What happens next is hard to watch. The officer attacks the girls — ages 11, 13 and 14 — first with her fists, then with a baton, swinging the stick over her head to strike with full momentum as her victim tries to back into the safety of the school office. The girl's forehead still sports a raised scar where the officer bashed open her head. Then, while a staff member restrains the two other girls, the cop, a woman, pepper sprays them not once — not twice, but three times.
As hard as it is to watch, it's even more difficult to fathom what happens off camera. After this horrendous trauma, all three young girls were handcuffed and arrested. They were charged with assault, brought before a judge and accused of being juvenile delinquents. They were expelled from school. To date, no adult has been held accountable for the attack or the expulsion. Luckily, once the video emerged, the criminal charges were dropped.
I am a juvenile public defender in Baltimore City, and I focus on school-based arrests. I represented one of the young women in this week's video in her delinquency proceedings.

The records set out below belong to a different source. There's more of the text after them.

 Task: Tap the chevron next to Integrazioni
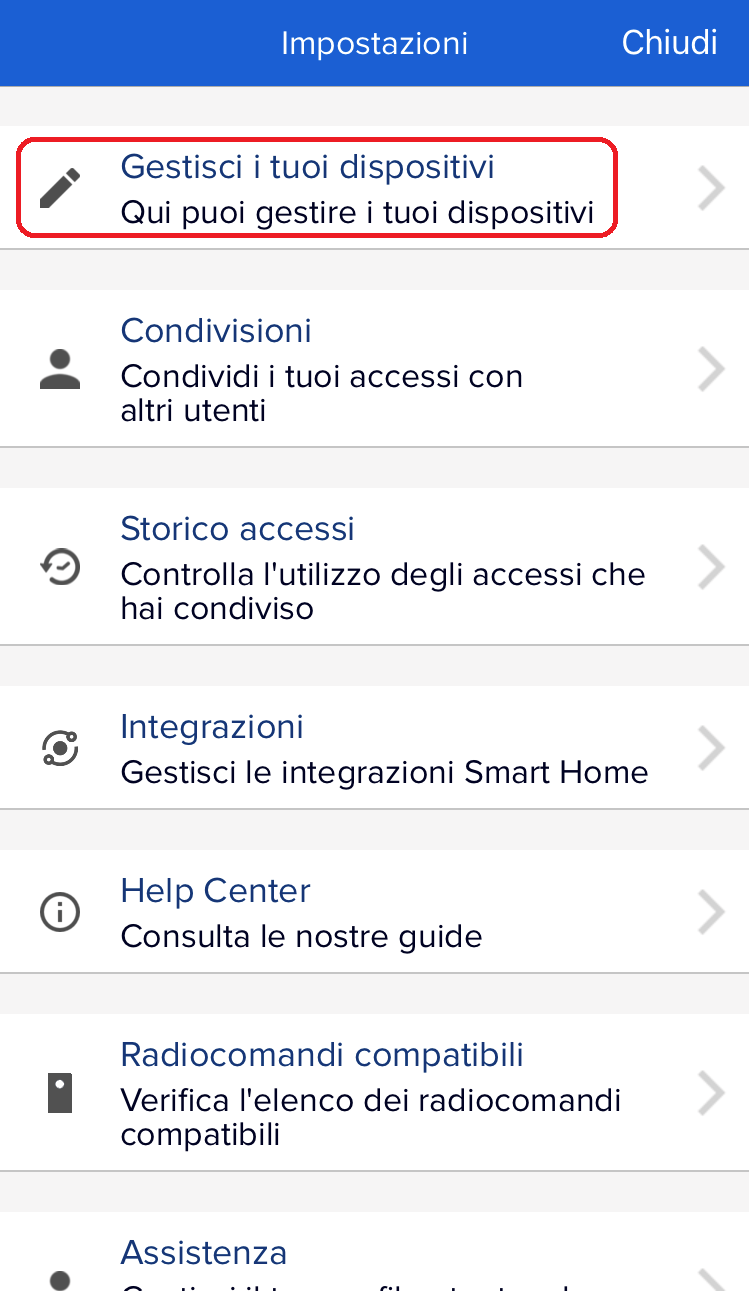tap(710, 748)
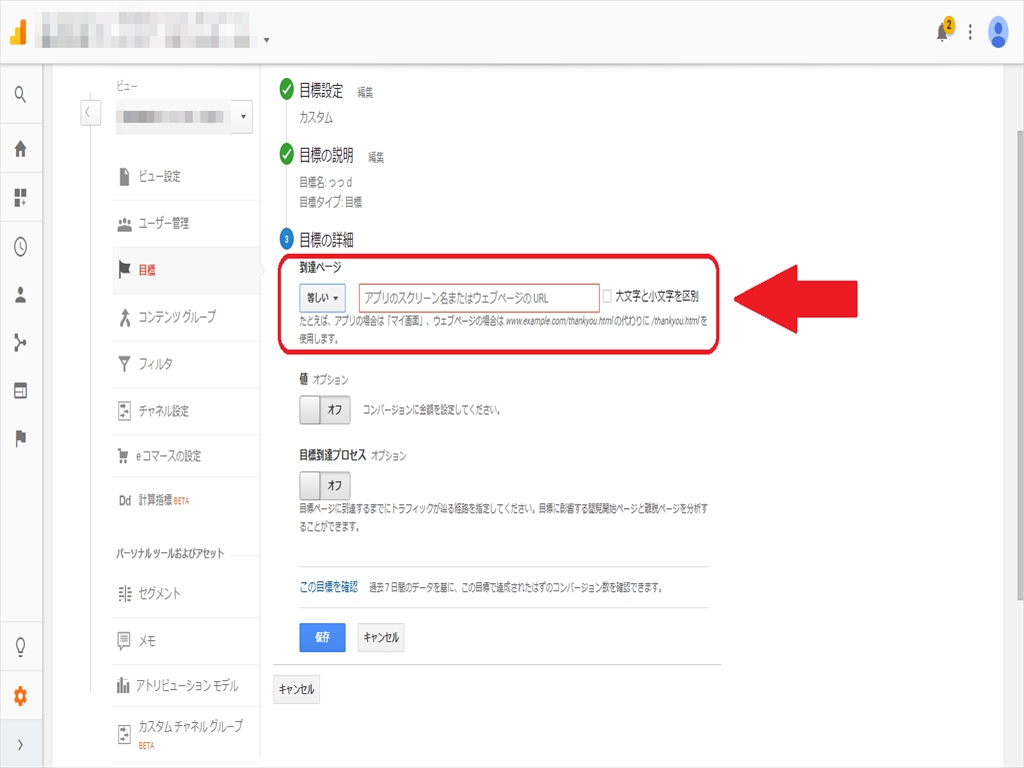The width and height of the screenshot is (1024, 768).
Task: Select ユーザー管理 in the admin menu
Action: 164,223
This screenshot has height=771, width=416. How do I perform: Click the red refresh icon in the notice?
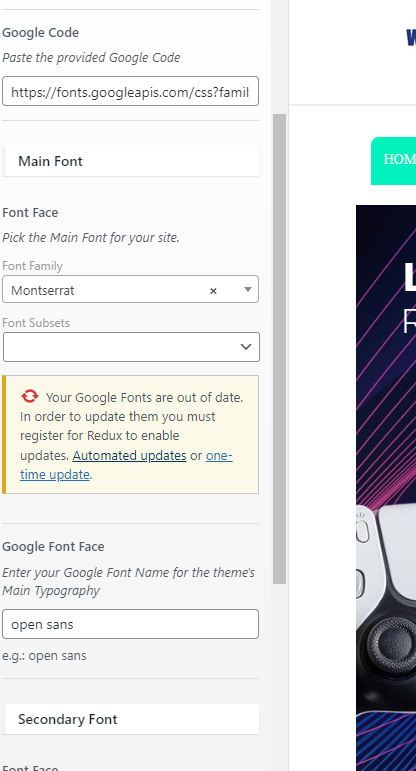coord(30,396)
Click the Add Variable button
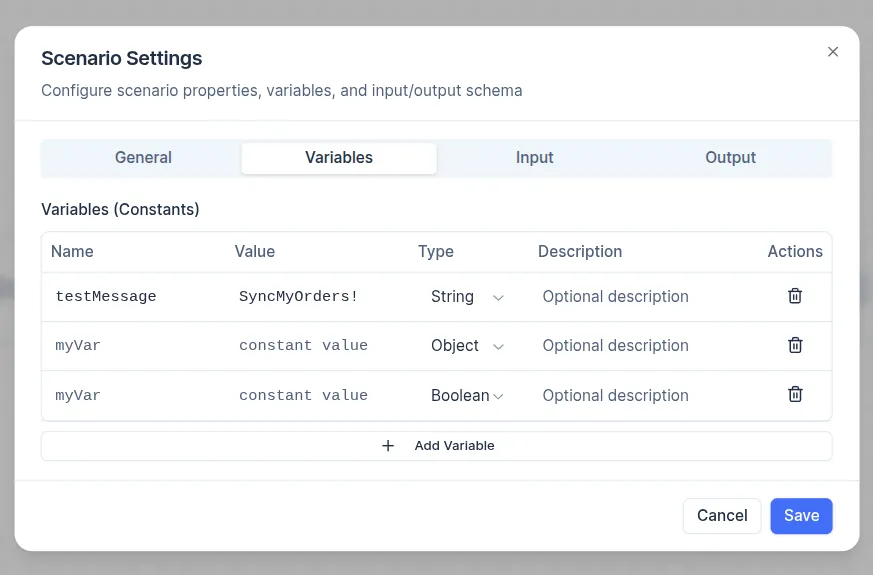 click(x=436, y=446)
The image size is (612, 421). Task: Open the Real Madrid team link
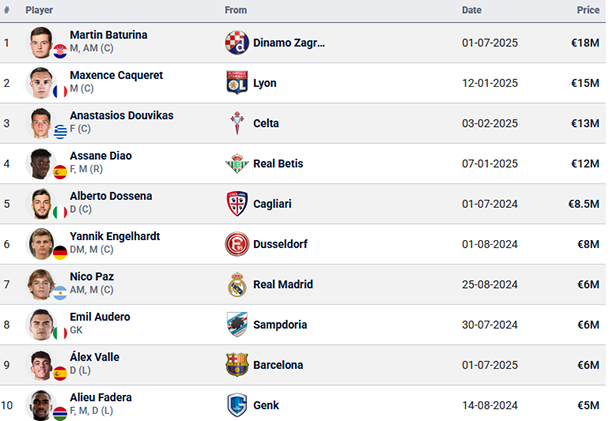(283, 284)
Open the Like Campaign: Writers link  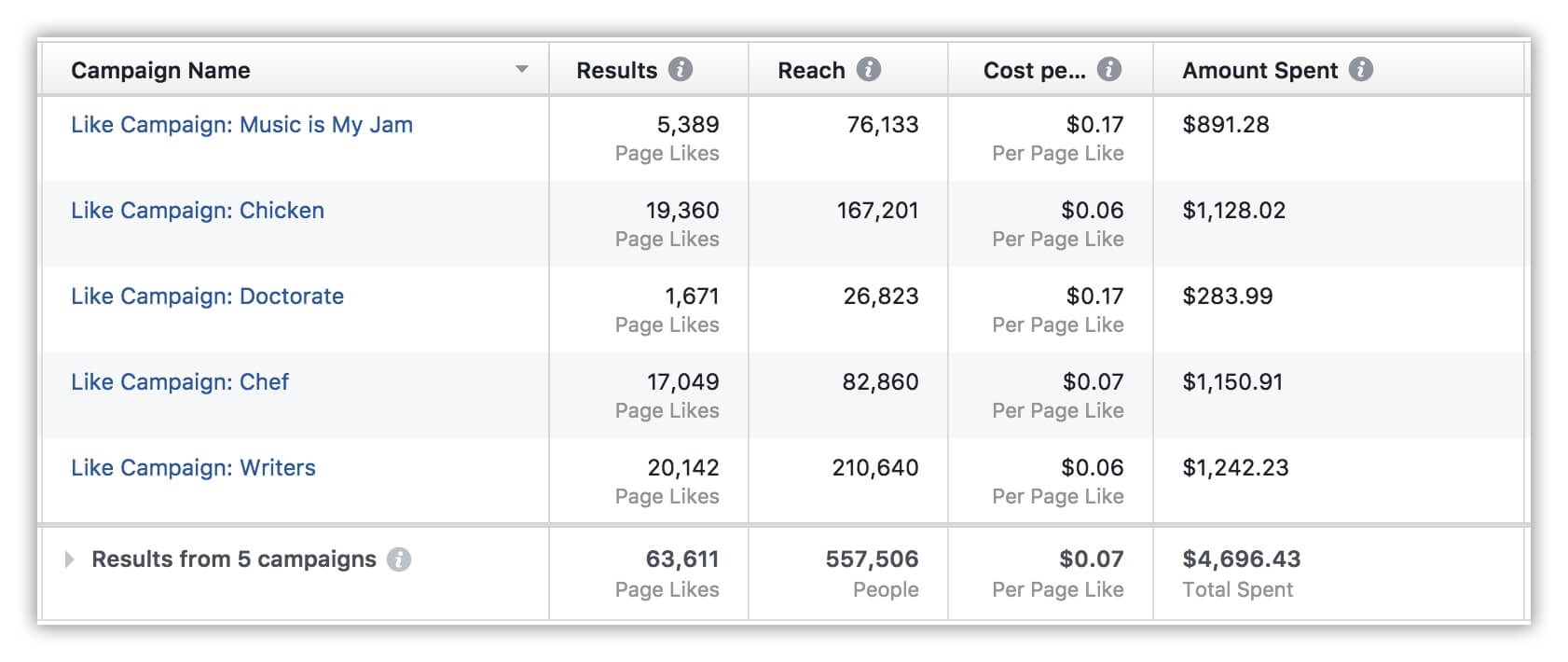point(193,468)
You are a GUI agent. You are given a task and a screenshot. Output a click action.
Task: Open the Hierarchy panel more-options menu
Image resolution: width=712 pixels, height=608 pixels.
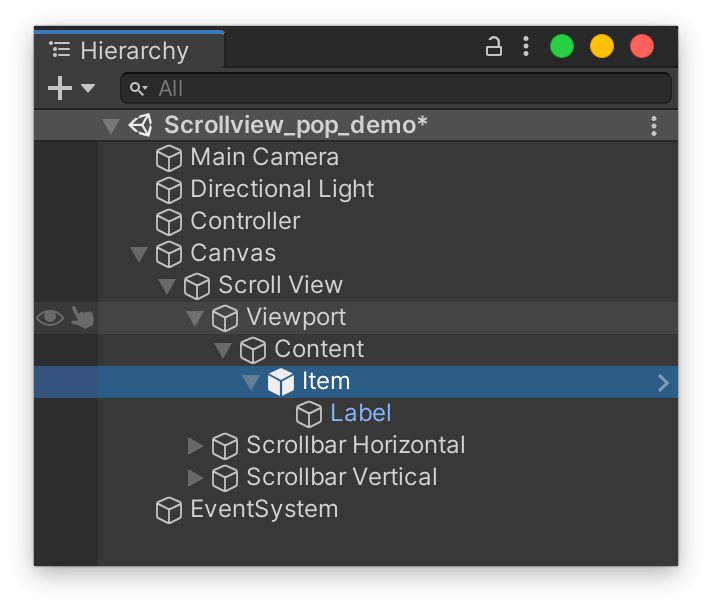coord(526,47)

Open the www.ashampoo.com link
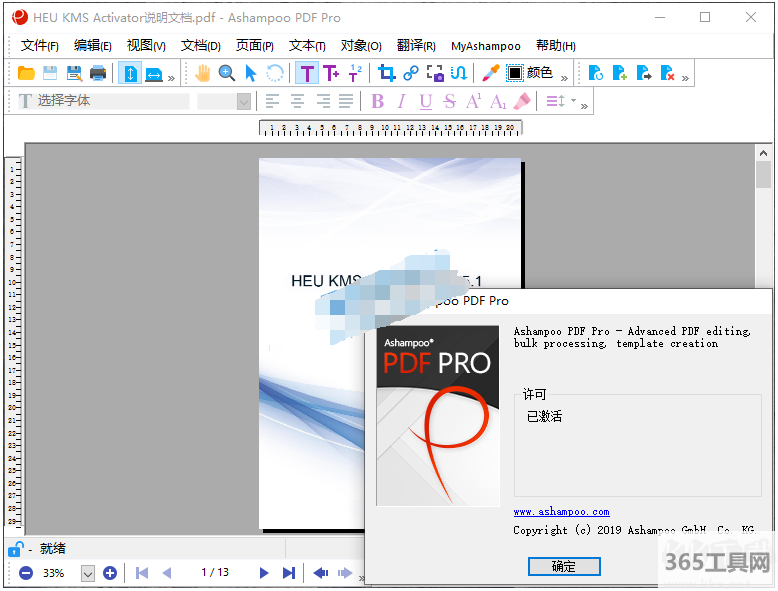click(x=561, y=511)
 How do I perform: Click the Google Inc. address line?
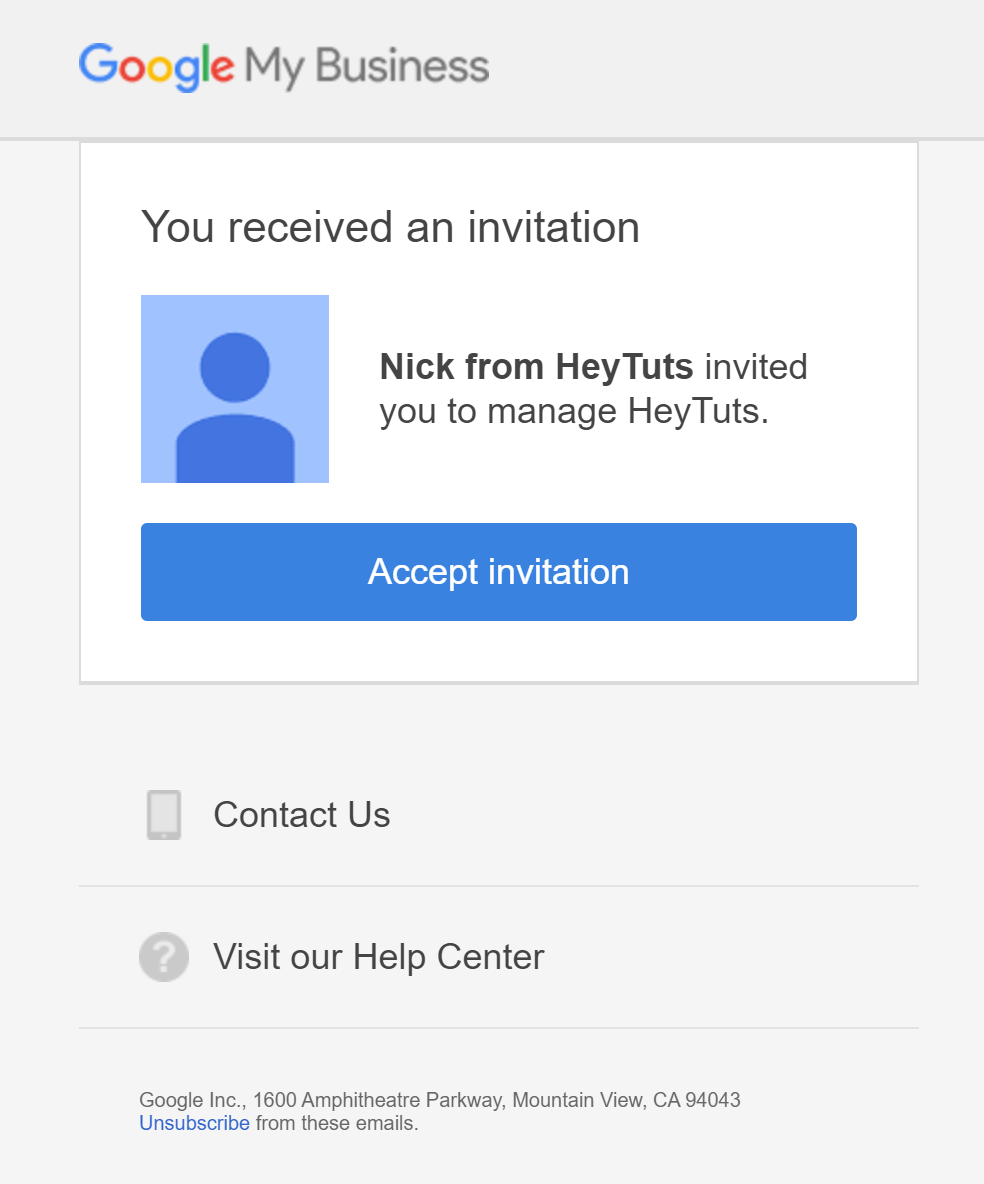(439, 1099)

Police violence and wrongful arrests in our schools are a disturbing reality for many of our kids. This incident is a troubling example of the way that police violence affects young people even in the classroom; it is also the kind of violence that we can expect precisely because police are inside schools. Baltimore City is peculiar in that it has a designated police force, separate from the city police, that operates inside city schools. According to the Maryland Department of Juvenile Services, statewide there were 27,510 juvenile arrests in 2013 and 688 (2.5 percent) of these were school-based arrests. Baltimore City reported 3,977 juvenile arrests in 2013; 620 (15.6 percent) were school-based arrests. That number represents 90 percent of all school-based arrests statewide, even though Baltimore City only represents about 10 percent of the public school students in the state.
Responses to these numbers are often racially coded: "Urban" schools are dangerous, and these arrests are reserved for the worst kinds of violent offenses. The data do not bear this out. I gathered a random sample of 151 arrests from the 2013-2014 school year. Of 151 cases, 72 percent were either dismissed or diverted. Of the 30 cases where a student was found "facts sustained" — the juvenile court equivalent of guilty — only two were for a felony offense.
The vast majority of kids were charged with low-level misdemeanors, and even these seem warped when viewed not in the schoolyard context from which they arose but rather through the lens of pathology and "broken windows" criminal enforcement. Childish behavior and standard disobedience is charged as "willfully disturbing school activities." Snatching headphones off a classmate's head at the bus stop becomes robbery. In the past year, I've had two clients arrested at school for allegedly stealing Pokemon cards.
We can all agree that safety in our schools is and should be a top priority. But the societal cost of importing flawed methods of street policing into our schools and arresting children on the flimsiest of grounds is staggering. Studies have shown that having armed officers in schools actually increases the risk of physical danger for kids and fosters distrust between students and school authorities. It also increases the chances of kids getting pushed out of schools and into the criminal justice system. Research shows that school-based arrests double the probability of dropout, even when controlled for all other factors. A single court appearance nearly quadruples the odds of dropout. As a community, we cannot afford the continued use of handcuffs to solve educational issues.
There are immediate steps that Baltimore City schools must take to end the school-to-prison pipeline. It starts with replacing school police with community intervention workers, counselors and social workers trained to implement school discipline policies pursuant to educational best practices and restorative justice. The city should immediately end the practice of permanently assigning police to schools and limit their presence to emergencies. School officials, teachers and those who are trained to work with kids should be singularly responsible for handling student discipline. To that end, the city should implement new policies that restrict and limit school-based arrests and begin tracking all school-based arrests in a comprehensive fashion.